The researchers conducted two Phase 2 studies to assess the safety and efficacy of tildacerfront in adults with 21OHD. SPR001-201 was an open-label, multi-dose, Phase 2a dose-escalation study which evaluated the ability of tildacerfont to lower adrenocorticotropic hormone (ACTH), 17-hydroxyprogesterone (17-OHP), and androstenedione (A4) at doses ranging from 200mg daily to 1,000mg daily in patients with congenital adrenal hyperplasia due to 21-hydroxylase deficiency.
SPR001-202 was an open-label, 12-week Phase 2a clinical trial, which assessed the ability of a daily dose of 400mg of tildacerfont to lower ACTH, 17-OHP, and A4 over a 12-week dosing period. SPR001-201 and SPR001-202 comprised the entire Phase 2a clinical development program for tildacerfont in adult classic CAH. In the studies, efficacy was evaluated by changes from baseline in ACTH, 17-OHP, and A4 according to baseline A4 ≤2x upper limit of normal (ULN), denoted as baseline good disease control, or A4 >2x ULN, denoted as baseline poor disease control. Safety was evaluated using adverse events and laboratory assessments.
The results of the studies showed that tildacerfont reduced key hormone biomarkers towards normal levels in the baseline poor disease control group, including normalization of ACTH and A4 in 60% and 40% of patients, respectively. In patients with baseline good disease control, these hormones were maintained near or below normal levels. Tildacerfont was generally safe and well-tolerated. The findings from these studies support the ongoing global late-stage studies of tildacerfont in adults with classic CAH – CAHmelia-203 (assessing the ability of tildacerfont to reduce excessive adrenal androgens in patients with poor disease control) and CAHmelia-204 (assessing the ability of tildacerfont to reduce glucocorticoid usage in patients with good disease control while maintaining control of androgens).

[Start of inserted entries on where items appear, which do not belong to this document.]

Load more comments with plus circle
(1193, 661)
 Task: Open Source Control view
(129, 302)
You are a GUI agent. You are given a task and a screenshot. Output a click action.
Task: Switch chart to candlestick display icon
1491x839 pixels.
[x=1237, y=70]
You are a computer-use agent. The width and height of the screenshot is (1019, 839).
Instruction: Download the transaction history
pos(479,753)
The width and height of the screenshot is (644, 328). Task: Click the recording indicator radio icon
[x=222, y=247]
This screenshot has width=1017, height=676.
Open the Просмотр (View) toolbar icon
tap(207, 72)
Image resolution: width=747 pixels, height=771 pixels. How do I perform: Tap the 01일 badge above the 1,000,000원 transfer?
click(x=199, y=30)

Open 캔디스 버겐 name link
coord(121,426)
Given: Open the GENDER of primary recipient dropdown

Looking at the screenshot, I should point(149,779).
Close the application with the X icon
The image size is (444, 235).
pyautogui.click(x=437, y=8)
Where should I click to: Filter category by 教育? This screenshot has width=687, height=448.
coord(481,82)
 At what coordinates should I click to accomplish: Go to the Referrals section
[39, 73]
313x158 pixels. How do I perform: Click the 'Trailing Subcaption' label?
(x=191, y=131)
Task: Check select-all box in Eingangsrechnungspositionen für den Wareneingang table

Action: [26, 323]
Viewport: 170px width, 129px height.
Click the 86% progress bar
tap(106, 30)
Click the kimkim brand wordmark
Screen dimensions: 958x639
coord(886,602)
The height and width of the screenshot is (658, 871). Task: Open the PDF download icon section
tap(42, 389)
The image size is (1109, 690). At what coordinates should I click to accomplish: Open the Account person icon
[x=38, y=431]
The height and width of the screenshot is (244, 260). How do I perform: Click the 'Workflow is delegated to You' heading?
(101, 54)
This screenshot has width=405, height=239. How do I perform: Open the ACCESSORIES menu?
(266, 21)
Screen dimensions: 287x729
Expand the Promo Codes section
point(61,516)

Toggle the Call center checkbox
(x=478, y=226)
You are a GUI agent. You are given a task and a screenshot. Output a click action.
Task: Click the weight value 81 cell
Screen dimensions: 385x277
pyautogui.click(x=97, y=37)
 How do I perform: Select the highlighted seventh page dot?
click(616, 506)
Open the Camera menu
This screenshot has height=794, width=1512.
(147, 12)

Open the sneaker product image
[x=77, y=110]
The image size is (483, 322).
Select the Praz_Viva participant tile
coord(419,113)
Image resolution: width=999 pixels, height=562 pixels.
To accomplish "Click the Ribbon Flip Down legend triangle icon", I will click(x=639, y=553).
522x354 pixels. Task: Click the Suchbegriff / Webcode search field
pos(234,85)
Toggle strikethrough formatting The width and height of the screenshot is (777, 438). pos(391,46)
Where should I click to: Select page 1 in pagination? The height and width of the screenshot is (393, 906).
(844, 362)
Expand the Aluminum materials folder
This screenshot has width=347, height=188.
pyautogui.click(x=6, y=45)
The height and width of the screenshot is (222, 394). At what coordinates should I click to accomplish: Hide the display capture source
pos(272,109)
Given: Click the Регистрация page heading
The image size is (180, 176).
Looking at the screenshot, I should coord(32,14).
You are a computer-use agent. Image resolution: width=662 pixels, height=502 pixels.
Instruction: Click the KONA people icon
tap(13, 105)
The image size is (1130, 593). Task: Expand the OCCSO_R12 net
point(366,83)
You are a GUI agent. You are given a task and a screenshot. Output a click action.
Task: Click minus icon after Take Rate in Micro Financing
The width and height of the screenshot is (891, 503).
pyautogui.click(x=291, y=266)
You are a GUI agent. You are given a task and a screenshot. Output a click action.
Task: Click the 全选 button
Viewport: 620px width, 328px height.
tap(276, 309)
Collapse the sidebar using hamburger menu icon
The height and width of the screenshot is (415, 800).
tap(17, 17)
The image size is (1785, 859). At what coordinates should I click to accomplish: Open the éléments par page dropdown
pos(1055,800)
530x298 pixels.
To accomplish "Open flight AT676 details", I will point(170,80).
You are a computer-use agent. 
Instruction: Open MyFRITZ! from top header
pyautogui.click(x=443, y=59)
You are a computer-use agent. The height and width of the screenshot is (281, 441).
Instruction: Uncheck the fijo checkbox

“The data published in the Journal of Clinical Endocrinology and Metabolism demonstrate the potential of tildacerfont to reduce androgen excess without increasing the total daily glucocorticoid dose in patients with classic CAH,” says Kyriakie Sarafoglou, MD, associate professor in the Department of Pediatrics – Divisions of Endocrinology and Genetics & Metabolism at the University of Minnesota Medical School and first author of the JCEM paper.